** Material provided follows **

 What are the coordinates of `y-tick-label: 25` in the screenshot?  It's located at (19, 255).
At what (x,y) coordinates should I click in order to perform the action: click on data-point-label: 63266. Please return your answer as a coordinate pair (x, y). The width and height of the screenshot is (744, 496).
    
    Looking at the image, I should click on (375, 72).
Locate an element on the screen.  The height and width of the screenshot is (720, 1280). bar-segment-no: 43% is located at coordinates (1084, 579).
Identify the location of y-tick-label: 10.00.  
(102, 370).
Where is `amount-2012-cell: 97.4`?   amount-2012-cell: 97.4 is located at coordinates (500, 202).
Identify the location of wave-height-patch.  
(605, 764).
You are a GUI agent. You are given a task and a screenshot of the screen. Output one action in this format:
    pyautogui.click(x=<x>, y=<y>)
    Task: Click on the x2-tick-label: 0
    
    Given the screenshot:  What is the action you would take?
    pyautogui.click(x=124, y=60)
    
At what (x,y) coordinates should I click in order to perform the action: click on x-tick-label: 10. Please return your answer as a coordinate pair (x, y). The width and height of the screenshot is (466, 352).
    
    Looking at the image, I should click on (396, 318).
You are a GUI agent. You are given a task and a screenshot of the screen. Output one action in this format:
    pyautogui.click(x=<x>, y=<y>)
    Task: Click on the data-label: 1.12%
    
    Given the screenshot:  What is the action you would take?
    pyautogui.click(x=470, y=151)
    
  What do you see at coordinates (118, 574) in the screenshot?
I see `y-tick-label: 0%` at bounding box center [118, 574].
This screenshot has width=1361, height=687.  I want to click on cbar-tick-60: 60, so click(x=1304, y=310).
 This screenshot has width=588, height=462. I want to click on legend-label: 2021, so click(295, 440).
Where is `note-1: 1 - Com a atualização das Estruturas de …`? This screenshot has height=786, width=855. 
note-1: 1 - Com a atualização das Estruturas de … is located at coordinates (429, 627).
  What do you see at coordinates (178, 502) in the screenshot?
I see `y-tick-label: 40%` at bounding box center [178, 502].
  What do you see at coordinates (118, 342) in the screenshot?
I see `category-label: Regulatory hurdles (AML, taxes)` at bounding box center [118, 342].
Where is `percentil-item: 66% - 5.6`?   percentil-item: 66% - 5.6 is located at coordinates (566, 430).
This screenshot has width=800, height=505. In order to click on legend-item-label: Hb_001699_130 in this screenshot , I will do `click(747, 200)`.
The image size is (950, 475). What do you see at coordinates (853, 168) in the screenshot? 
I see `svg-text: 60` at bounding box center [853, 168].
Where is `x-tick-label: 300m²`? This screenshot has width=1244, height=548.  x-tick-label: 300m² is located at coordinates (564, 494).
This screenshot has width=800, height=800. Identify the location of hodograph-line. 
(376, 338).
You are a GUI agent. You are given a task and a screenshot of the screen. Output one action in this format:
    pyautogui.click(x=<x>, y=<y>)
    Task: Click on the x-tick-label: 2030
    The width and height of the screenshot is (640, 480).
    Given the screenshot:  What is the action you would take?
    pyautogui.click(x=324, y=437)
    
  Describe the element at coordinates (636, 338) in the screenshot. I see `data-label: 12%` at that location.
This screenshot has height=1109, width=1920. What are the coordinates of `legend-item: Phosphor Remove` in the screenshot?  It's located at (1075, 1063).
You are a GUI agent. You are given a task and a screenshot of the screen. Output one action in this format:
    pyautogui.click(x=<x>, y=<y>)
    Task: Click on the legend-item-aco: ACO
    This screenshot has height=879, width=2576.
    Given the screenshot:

** End of Material provided **

▶ _Instruction_: Rename "GUI agent" to "interface agent" everywhere it appears in the rows above, and reproduce the rows with no other changes.

▶ _Exercise answer_:
 What are the coordinates of `y-tick-label: 25` in the screenshot?  It's located at (19, 255).
At what (x,y) coordinates should I click in order to perform the action: click on data-point-label: 63266. Please return your answer as a coordinate pair (x, y). The width and height of the screenshot is (744, 496).
    
    Looking at the image, I should click on (375, 72).
Locate an element on the screen.  The height and width of the screenshot is (720, 1280). bar-segment-no: 43% is located at coordinates (1084, 579).
Identify the location of y-tick-label: 10.00.  
(102, 370).
Where is `amount-2012-cell: 97.4`?   amount-2012-cell: 97.4 is located at coordinates (500, 202).
Identify the location of wave-height-patch.  
(605, 764).
You are a interface agent. You are given a task and a screenshot of the screen. Output one action in this format:
    pyautogui.click(x=<x>, y=<y>)
    Task: Click on the x2-tick-label: 0
    
    Given the screenshot:  What is the action you would take?
    pyautogui.click(x=124, y=60)
    
At what (x,y) coordinates should I click in order to perform the action: click on x-tick-label: 10. Please return your answer as a coordinate pair (x, y). The width and height of the screenshot is (466, 352).
    
    Looking at the image, I should click on (396, 318).
You are a interface agent. You are given a task and a screenshot of the screen. Output one action in this format:
    pyautogui.click(x=<x>, y=<y>)
    Task: Click on the data-label: 1.12%
    
    Given the screenshot:  What is the action you would take?
    pyautogui.click(x=470, y=151)
    
  What do you see at coordinates (118, 574) in the screenshot?
I see `y-tick-label: 0%` at bounding box center [118, 574].
This screenshot has width=1361, height=687.  I want to click on cbar-tick-60: 60, so click(x=1304, y=310).
 This screenshot has width=588, height=462. I want to click on legend-label: 2021, so click(295, 440).
Where is `note-1: 1 - Com a atualização das Estruturas de …`? This screenshot has height=786, width=855. 
note-1: 1 - Com a atualização das Estruturas de … is located at coordinates (429, 627).
  What do you see at coordinates (178, 502) in the screenshot?
I see `y-tick-label: 40%` at bounding box center [178, 502].
  What do you see at coordinates (118, 342) in the screenshot?
I see `category-label: Regulatory hurdles (AML, taxes)` at bounding box center [118, 342].
Where is `percentil-item: 66% - 5.6`?   percentil-item: 66% - 5.6 is located at coordinates (566, 430).
This screenshot has width=800, height=505. In order to click on legend-item-label: Hb_001699_130 in this screenshot , I will do `click(747, 200)`.
The image size is (950, 475). What do you see at coordinates (853, 168) in the screenshot? 
I see `svg-text: 60` at bounding box center [853, 168].
Where is `x-tick-label: 300m²`? This screenshot has width=1244, height=548.  x-tick-label: 300m² is located at coordinates (564, 494).
This screenshot has width=800, height=800. Identify the location of hodograph-line. 
(376, 338).
You are a interface agent. You are given a task and a screenshot of the screen. Output one action in this format:
    pyautogui.click(x=<x>, y=<y>)
    Task: Click on the x-tick-label: 2030
    The width and height of the screenshot is (640, 480).
    Given the screenshot:  What is the action you would take?
    pyautogui.click(x=324, y=437)
    
  Describe the element at coordinates (636, 338) in the screenshot. I see `data-label: 12%` at that location.
This screenshot has height=1109, width=1920. What are the coordinates of `legend-item: Phosphor Remove` in the screenshot?  It's located at (1075, 1063).
You are a interface agent. You are given a task and a screenshot of the screen. Output one action in this format:
    pyautogui.click(x=<x>, y=<y>)
    Task: Click on the legend-item-aco: ACO
    This screenshot has height=879, width=2576.
    Given the screenshot:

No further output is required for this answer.